Open water, tidal wave venue that offers some shelter in the leigh of Burgh Island. Bantham also has access to the tidal, but flat water adventure route along the River Avon.
Out front Bantham serves up a SUP friendly wave when there’s swell. On moderate size wave days it can be super fun over by the river. Just be aware of strong out going tides. When it’s macking Bantham can be a testing spot. The River Avon is a must do flat water adventure paddle if you’re in the area.
Tides are a big factor at Bantham. The beach break has two distinct take off points. The most accessible break straight in front of the beach entrance is where you’ll find a thronging pack of surfers on good days. Over to the right, heading towards Bigbury you’ll find a quieter peak. It can be extremely tidal though if water’s flowing out of the River Avon.

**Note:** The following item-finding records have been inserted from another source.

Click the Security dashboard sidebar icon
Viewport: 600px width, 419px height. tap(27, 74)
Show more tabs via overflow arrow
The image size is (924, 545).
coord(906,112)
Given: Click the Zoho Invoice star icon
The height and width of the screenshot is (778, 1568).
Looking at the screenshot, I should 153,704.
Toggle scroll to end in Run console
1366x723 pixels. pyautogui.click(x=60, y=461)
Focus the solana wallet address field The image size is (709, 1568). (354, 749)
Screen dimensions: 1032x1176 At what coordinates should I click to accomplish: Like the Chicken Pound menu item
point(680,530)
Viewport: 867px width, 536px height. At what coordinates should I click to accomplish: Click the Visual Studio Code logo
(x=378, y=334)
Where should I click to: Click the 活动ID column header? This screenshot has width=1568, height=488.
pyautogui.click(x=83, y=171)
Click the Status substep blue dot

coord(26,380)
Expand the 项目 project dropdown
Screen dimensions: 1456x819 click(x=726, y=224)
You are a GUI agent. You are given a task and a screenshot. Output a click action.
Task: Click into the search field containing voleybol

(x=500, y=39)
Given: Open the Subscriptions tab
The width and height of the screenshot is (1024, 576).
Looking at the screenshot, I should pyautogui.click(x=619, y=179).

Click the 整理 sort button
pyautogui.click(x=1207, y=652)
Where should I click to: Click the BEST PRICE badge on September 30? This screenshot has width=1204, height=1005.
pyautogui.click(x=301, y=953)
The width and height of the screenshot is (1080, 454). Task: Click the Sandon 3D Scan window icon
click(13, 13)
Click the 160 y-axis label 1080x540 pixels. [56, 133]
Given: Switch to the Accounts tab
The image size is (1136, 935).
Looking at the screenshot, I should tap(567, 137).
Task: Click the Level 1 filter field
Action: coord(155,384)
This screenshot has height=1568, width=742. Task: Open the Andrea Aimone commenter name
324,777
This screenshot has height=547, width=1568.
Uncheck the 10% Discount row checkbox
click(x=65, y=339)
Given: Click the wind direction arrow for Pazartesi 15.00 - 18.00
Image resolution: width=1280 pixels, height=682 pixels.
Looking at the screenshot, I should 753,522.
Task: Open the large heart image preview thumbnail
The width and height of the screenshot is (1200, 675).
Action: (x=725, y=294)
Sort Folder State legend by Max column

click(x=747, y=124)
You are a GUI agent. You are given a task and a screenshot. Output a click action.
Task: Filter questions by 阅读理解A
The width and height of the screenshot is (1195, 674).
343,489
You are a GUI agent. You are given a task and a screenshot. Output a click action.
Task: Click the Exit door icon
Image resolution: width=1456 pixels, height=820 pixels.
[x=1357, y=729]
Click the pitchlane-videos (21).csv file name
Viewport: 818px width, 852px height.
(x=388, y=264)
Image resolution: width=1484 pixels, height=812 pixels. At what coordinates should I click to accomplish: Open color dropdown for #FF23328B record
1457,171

The River Avon itself also features lots of current. Time it right and you can ferry glide up to Kingsbridge on the flood. Use the ebbing flow to ferry glide back to the beach.
Swimmers and other water users in high season need to be kept clear of. Some rocks are in the area and rips are frequent when there’s a wave over 3ft.
A narrow country lane, with limited passing points, gives way to a fairly large car park. It’s then a brief walk over the dunes to get to the put in on the sea side. For access to the River Avon launch from The Sloop slipway. Or paddle round from Bantham beach side on a flooding tide.
There’s not much on offer at Bantham beach itself. The Sloop is a little way back from the car park if you fancy refreshments. Or head into Kingsbridge. Bigbury side has a beach café. But it gets busy.
Accommodation options in the Bantham area are plentiful – especially campsites.
Bantham is an awesome spot for paddle boarding with two distinct faces. The beach itself is a noted surf break with a quality wave when all the stars align. Small to medium size swells are great for SUP surfing with the wave breaking off the sand bar to the right (next to the river channel) being the pick. Just watch out for current here. Know your tides!
The main peak in front of the car park has a rip running next to the rocks on bigger days. Experienced riders can use this to get out back effortlessly. Be aware the main peak, however, will have lots of surfers and other water users waiting for waves. Be respectful and courteous.
For the adventurous, or those looking for flat water paddling respite, SUPing along the River Avon with a flooding tide is a must do if you’re in the area. Being tidal the flow will push you towards Kingsbridge. Often times you’ll be the only ones on this route. Its idyllic scenery and mellow ambiance lend it a meditative feel. In places, you might think you’re heading along the Amazon!
Paddlers may choose to paddle round into the River Avon from Bantham’s seafront. Or alternatively put in next to The Sloop from the slipway there. Once you’ve gone with the flow towards Kingsbridge wait for the tide to turn before heading back on the ebb. Get the tides right and it’s an effortless route.
Standing on the beach at Bantham you’ll also spot Burgh Island. This iconic place has been used in many television and film productions. It’s accessible at low tide via the exposed sand bar. When the water’s full a funky tractor on stilts can whizz you across to the island. You’ll find an exclusive hotel on Burgh that serves up afternoon cream teas and such.
With the right conditions, it’s possible to circumnavigate Burgh Island. Just be aware of the ever changing weather.
Heading back to Bigbury and this can be a slightly different put in to Bantham if there’s too much of a crowd there. Bigbury side also gets a wave or two so can be worth a look.
Further afield you find paddling spots at Hope Cove, Thurlestone and round into Salcombe estuary. There’s a vibing SUP scene in this area of Devon, which is great to see.